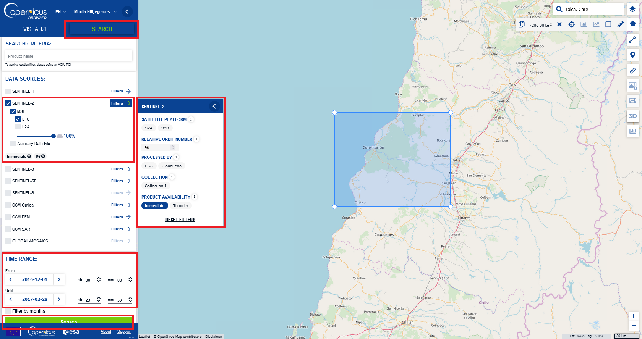642x339 pixels.
Task: Select rectangular area drawing tool
Action: pos(608,24)

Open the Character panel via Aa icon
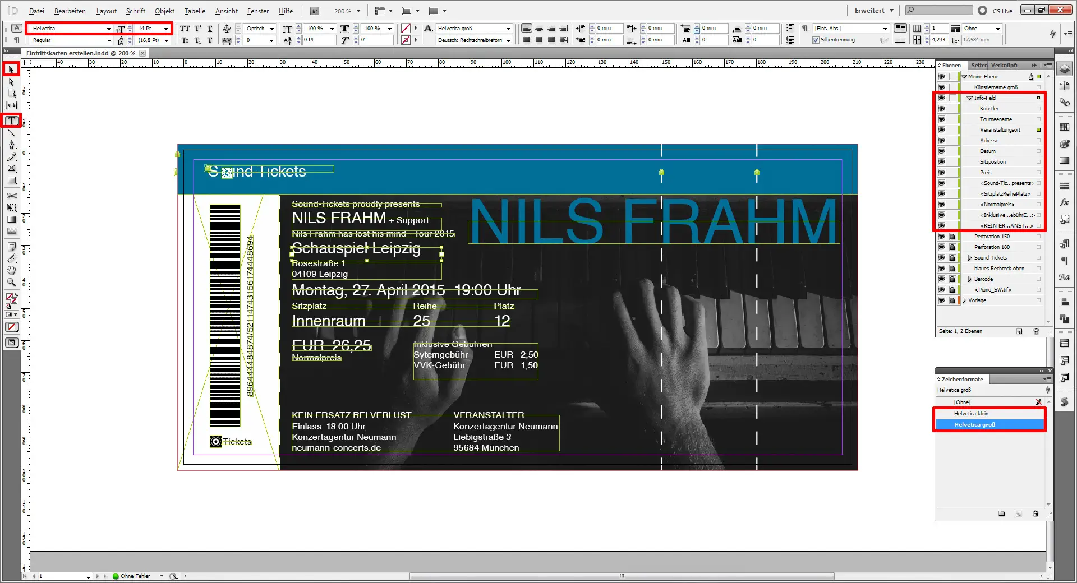1064,277
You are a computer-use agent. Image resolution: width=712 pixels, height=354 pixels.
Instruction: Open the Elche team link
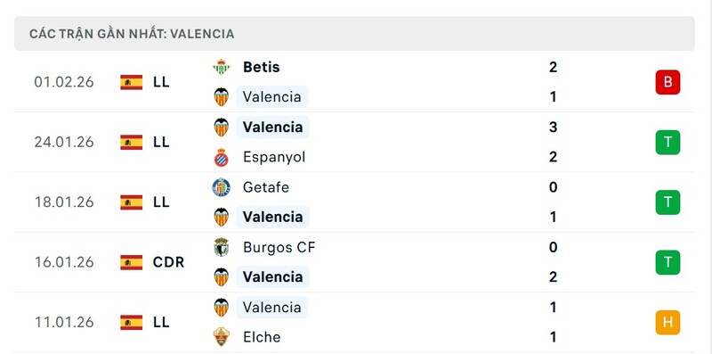(x=262, y=337)
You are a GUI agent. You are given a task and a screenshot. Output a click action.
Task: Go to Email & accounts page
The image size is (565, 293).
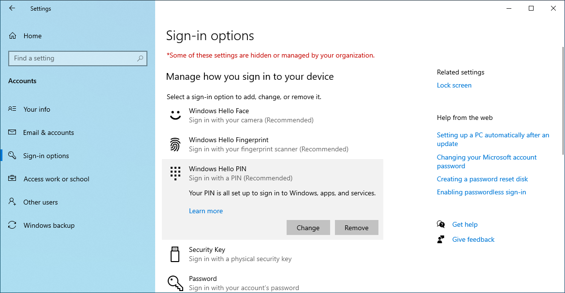pyautogui.click(x=48, y=132)
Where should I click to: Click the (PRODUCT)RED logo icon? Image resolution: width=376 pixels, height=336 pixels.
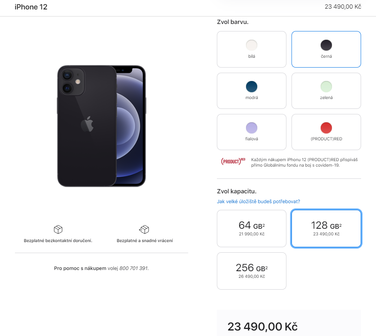[x=233, y=162]
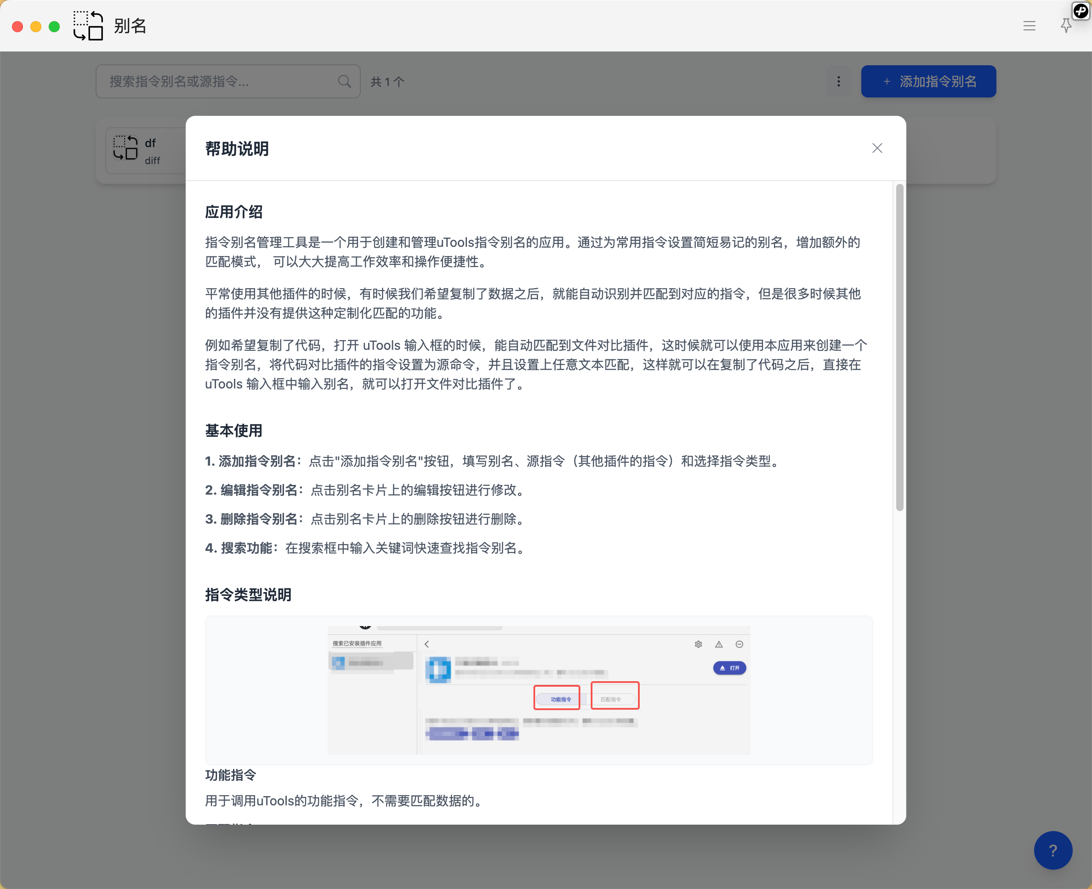This screenshot has height=889, width=1092.
Task: Click the blue 打开 button in illustration
Action: pyautogui.click(x=729, y=668)
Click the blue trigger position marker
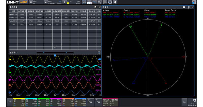The height and width of the screenshot is (107, 203). tap(55, 55)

Consigne écrite: Pouvez-vous présenter sous forme de liste JSON de chaînes, une chaîne par ligne et sans les lignes vides, les lignes des enregistrements comprises entre celle qui contient « You are a computer-use » et celle qui contient « (x=262, y=337) », ces deux lignes incluses, en omettant les images ?

Résultat attendu:
[
  "You are a computer-use agent. Image resolution: width=712 pixels, height=354 pixels.",
  "Instruction: Open the Elche team link",
  "(x=262, y=337)"
]